Repeat exactly, and only, the lines of the entries below from the one with "You are a computer-use agent. This" through the one with "Task: Pick the Color Picker eyedropper tool", both ends included.

» ENTRIES SHOWN
Content starts
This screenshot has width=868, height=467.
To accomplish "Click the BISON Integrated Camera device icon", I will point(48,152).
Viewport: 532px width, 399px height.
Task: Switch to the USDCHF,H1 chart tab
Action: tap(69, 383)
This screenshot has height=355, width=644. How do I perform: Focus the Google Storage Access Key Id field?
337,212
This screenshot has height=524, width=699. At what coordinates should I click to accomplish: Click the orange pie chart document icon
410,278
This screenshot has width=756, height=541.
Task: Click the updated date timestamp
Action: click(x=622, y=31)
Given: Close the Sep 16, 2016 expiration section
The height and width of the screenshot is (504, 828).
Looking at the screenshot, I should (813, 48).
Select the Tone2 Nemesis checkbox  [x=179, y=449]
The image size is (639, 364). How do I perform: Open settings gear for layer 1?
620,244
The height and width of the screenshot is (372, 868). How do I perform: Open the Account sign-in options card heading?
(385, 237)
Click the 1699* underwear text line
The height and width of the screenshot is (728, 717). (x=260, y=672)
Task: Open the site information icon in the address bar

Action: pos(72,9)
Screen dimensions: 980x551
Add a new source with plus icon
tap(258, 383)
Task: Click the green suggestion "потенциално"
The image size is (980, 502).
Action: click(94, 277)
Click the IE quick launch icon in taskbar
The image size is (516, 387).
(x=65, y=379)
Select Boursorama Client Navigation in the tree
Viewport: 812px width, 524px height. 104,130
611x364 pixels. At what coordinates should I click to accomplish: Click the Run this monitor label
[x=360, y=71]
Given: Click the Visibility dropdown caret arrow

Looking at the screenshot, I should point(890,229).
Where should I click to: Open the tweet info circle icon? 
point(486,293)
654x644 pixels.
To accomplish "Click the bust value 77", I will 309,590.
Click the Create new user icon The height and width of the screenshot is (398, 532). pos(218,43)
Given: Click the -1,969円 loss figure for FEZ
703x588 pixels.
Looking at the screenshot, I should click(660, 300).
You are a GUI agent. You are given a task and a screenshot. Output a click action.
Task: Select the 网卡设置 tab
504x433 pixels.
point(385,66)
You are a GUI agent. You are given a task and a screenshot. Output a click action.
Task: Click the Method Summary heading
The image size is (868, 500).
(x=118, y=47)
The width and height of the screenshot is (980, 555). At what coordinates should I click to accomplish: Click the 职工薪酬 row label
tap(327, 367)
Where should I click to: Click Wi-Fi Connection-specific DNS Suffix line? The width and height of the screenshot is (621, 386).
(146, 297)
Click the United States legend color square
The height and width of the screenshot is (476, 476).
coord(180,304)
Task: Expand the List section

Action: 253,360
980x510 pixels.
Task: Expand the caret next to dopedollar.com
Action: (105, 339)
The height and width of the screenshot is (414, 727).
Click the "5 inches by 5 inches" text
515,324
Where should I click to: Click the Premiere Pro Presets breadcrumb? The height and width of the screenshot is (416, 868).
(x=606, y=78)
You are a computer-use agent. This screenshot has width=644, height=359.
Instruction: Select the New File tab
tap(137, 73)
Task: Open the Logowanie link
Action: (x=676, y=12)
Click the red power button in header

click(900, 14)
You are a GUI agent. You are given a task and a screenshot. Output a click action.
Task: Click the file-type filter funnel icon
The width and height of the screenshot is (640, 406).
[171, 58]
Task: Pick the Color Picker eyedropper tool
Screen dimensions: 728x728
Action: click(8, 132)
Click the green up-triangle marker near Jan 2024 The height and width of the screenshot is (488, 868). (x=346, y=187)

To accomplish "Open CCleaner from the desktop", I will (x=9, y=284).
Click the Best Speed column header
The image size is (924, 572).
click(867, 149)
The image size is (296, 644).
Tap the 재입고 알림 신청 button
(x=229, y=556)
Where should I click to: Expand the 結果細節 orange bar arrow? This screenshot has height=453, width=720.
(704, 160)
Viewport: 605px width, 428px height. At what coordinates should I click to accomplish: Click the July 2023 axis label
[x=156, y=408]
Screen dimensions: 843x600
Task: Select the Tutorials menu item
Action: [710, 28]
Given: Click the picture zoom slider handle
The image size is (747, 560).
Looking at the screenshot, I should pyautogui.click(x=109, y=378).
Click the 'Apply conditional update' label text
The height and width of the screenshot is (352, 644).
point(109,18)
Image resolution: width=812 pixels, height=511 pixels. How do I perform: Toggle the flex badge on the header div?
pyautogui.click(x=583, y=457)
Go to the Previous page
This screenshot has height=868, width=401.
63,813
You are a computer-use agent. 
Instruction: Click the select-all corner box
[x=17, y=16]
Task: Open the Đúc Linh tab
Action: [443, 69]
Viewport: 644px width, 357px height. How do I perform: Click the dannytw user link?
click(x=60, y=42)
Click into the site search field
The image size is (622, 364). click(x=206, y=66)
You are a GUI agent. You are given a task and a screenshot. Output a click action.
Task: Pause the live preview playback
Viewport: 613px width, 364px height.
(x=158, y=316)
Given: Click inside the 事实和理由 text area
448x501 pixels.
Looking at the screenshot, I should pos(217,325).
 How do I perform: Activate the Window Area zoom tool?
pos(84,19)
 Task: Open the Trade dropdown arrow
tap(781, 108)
Content ends
» WRITTEN ANSWER
You are a computer-use agent. This screenshot has width=644, height=359.
Instruction: Select the New File tab
tap(137, 73)
Task: Open the Logowanie link
Action: (x=676, y=12)
Click the red power button in header

click(900, 14)
You are a GUI agent. You are given a task and a screenshot. Output a click action.
Task: Click the file-type filter funnel icon
The width and height of the screenshot is (640, 406).
[171, 58]
Task: Pick the Color Picker eyedropper tool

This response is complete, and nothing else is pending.